The day started out with me watching baseball, which I suppose isn’t terribly odd except that I did it while eating breakfast. Afghanistan is nine and a half hours ahead of the US and that put the end of the Cardinals and Giants game on right as I sat down to scarf some eggs and hash browns. I chased it with a steaming cup of coffee and set out to get my day started. My bags were already packed. It was moving day. Again.

Framed Ty KABULWe had our final briefings, did a short AAR and reviewed the events of the previous weeks in an effort to make things better for the next group that came behind us. Then we were done and my cohort of 20 peers dispersed like the seeds blown off a dandelion. Trucks swooped in and the people we were replacing greeted us with large smiles, hearty handshakes and that look that people have when they know the hard part is almost over. We headed off one by one to our new assignments. Some of us would travel 20 minutes, others would start the cycle of dragging bags, riding in trucks and flying on helicopters that we have all grown familiar with.

I had a short drive across Kabul.

We pulled into traffic and waited with everyone else. Where there is room, Afghans will put as many cars across the road as possible. One lane quickly becomes two, then three, then four cars abreast. A decade ago Kabul had somewhere around 1 million people. Today, without its physically expanding much, there are some 5 million Afghans living here.

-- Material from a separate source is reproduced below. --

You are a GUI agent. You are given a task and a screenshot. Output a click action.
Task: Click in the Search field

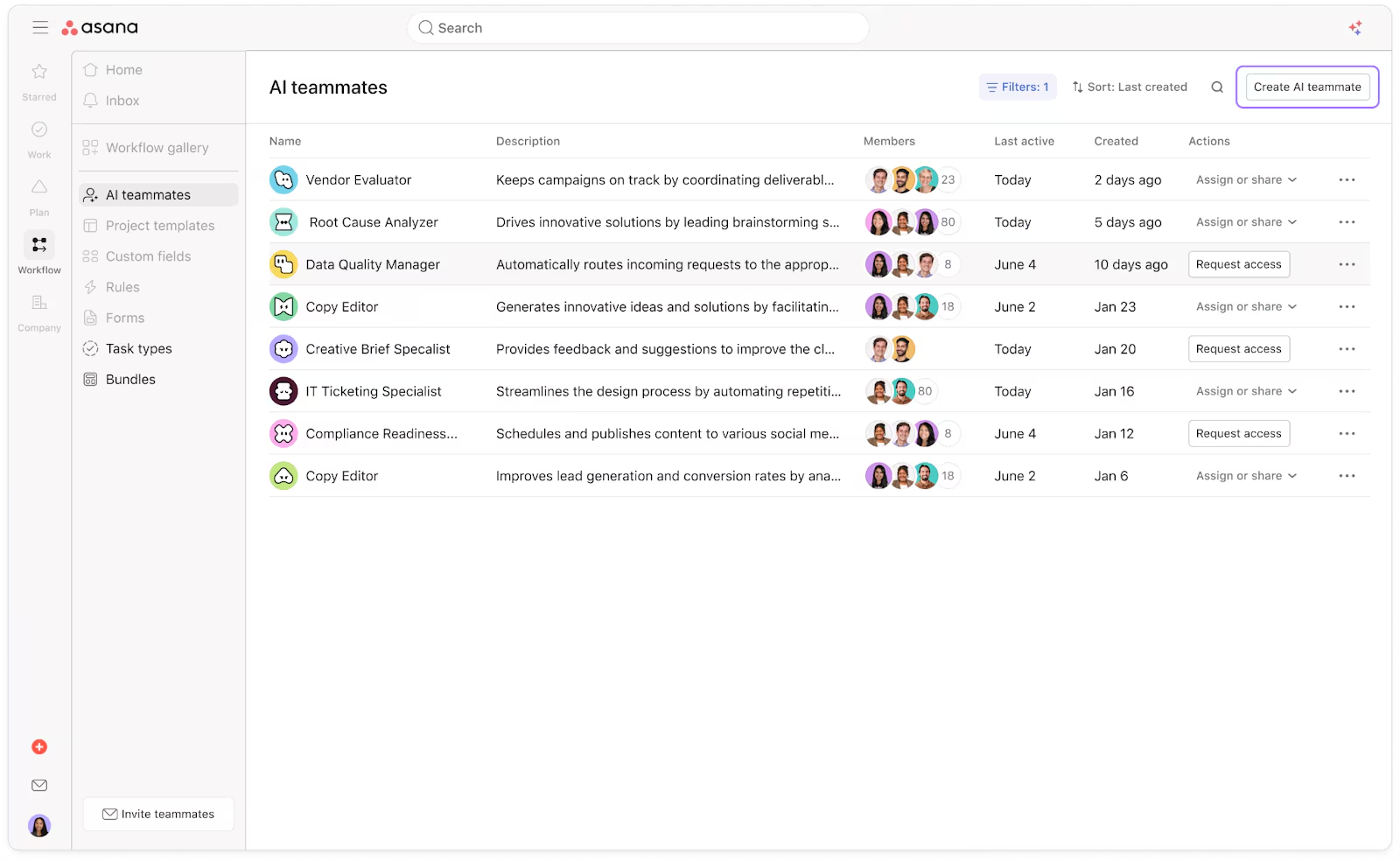637,28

Every car is chock full of people and things; women clad in burqas, men smoking, rugs piled in a back seat, boxes strapped to roofs. Kids run in and out of traffic selling cheap trinkets and tapping on windows. Men wander between cars selling slices of coconut or other refreshments. A blind man begs at the merger of a narrow intersection, one hand steady on his cane, the other outstretched, palm towards heaven with cloudy eyes staring into the distance. A woman in a burqa the color of the pale blue sky sits on the side of the road with two small children in her lap — she doesn’t even move to beg. Herds of sheep painted bright colors for Eid move along the side of the road. Everything and everyone is covered in dust.

As we near the city the construction becomes more evident. Half-built apartments and office buildings lurch skyward. Giant, glitzy wedding halls with flashing lights and slick windows look very out of place when viewed next to the hardscrabble life of many Afghans. We round Massoud Circle in slow traffic and then come to a full stop. I look out my window at a kid sitting in the driver’s seat of an anonymous white Toyota Corolla; he’s got a smart phone in his hand and is very clearly on Facebook. I think out loud: “Wonder what he’s updating his status to.” Another man walks through the static cars, head down, texting as he weaves his way across the circle.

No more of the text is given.